» **YOUR GOAL**
Lines before the one containing "Task: Click the video" are to be left out; that line and every line after it, through the last line below, are to be reproduced exactly.

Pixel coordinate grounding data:
::::
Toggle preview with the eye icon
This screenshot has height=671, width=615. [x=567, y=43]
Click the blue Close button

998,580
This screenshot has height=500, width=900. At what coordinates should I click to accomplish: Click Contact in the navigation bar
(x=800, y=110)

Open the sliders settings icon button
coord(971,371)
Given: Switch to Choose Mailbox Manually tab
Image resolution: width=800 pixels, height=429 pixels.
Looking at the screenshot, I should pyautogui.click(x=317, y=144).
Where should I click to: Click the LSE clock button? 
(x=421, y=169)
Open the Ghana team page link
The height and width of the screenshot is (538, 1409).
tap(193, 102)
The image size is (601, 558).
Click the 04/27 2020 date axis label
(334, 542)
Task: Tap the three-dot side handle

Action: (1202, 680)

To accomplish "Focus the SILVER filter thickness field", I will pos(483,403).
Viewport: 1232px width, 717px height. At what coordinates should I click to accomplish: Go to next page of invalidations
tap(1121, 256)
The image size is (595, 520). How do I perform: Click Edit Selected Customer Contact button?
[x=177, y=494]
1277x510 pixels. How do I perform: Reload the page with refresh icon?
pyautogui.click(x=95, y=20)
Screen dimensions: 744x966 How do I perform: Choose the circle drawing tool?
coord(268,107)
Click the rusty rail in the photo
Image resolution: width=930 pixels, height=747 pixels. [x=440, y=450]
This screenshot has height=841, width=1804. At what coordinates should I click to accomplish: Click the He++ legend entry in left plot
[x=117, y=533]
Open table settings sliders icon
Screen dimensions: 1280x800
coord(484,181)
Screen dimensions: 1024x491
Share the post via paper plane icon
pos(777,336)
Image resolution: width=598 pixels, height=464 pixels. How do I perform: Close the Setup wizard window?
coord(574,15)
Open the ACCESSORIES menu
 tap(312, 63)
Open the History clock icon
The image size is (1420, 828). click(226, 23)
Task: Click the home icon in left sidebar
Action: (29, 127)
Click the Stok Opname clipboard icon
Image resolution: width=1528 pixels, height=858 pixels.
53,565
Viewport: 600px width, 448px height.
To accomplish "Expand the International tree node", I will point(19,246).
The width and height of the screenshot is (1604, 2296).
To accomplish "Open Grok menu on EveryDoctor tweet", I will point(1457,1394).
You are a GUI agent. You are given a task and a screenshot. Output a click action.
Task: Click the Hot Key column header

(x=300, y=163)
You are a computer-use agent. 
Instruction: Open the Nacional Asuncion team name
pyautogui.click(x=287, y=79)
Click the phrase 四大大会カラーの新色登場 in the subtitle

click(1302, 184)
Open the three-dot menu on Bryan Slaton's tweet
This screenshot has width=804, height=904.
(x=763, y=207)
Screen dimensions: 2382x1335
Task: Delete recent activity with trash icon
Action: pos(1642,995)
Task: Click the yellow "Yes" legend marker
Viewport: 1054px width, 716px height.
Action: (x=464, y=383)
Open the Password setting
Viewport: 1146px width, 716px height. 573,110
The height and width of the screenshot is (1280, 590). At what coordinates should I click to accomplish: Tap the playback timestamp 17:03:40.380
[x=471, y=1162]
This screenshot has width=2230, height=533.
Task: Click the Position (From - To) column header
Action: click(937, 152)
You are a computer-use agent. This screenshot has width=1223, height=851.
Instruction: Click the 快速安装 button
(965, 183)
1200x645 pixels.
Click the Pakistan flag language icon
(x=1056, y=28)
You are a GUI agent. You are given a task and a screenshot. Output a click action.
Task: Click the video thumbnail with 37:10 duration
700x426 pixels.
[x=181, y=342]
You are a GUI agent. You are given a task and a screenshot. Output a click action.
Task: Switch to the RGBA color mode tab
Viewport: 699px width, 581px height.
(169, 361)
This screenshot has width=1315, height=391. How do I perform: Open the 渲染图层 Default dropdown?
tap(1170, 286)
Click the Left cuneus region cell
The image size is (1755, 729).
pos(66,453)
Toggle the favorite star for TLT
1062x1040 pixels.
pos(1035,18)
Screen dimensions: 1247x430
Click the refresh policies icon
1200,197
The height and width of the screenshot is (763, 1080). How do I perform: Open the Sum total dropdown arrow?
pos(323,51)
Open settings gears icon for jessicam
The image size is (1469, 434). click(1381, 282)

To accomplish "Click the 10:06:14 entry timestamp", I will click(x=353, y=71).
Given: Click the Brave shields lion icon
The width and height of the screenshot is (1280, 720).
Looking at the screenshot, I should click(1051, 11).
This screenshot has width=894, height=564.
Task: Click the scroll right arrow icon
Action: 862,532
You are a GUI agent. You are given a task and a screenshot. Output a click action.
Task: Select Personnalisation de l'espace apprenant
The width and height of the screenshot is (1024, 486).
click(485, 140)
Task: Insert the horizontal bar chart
::::
» **FINISHED TASK**
Task: Click the video thumbnail with 37:10 duration
700x426 pixels.
[x=181, y=342]
You are a GUI agent. You are given a task and a screenshot. Output a click action.
Task: Switch to the RGBA color mode tab
Viewport: 699px width, 581px height.
(169, 361)
This screenshot has width=1315, height=391. How do I perform: Open the 渲染图层 Default dropdown?
tap(1170, 286)
Click the Left cuneus region cell
The image size is (1755, 729).
pos(66,453)
Toggle the favorite star for TLT
1062x1040 pixels.
pos(1035,18)
Screen dimensions: 1247x430
Click the refresh policies icon
1200,197
The height and width of the screenshot is (763, 1080). How do I perform: Open the Sum total dropdown arrow?
pos(323,51)
Open settings gears icon for jessicam
The image size is (1469, 434). click(1381, 282)

To accomplish "Click the 10:06:14 entry timestamp", I will click(x=353, y=71).
Given: Click the Brave shields lion icon
The width and height of the screenshot is (1280, 720).
Looking at the screenshot, I should click(1051, 11).
This screenshot has width=894, height=564.
Task: Click the scroll right arrow icon
Action: 862,532
You are a GUI agent. You are given a task and a screenshot. Output a click action.
Task: Select Personnalisation de l'espace apprenant
The width and height of the screenshot is (1024, 486).
click(485, 140)
Task: Insert the horizontal bar chart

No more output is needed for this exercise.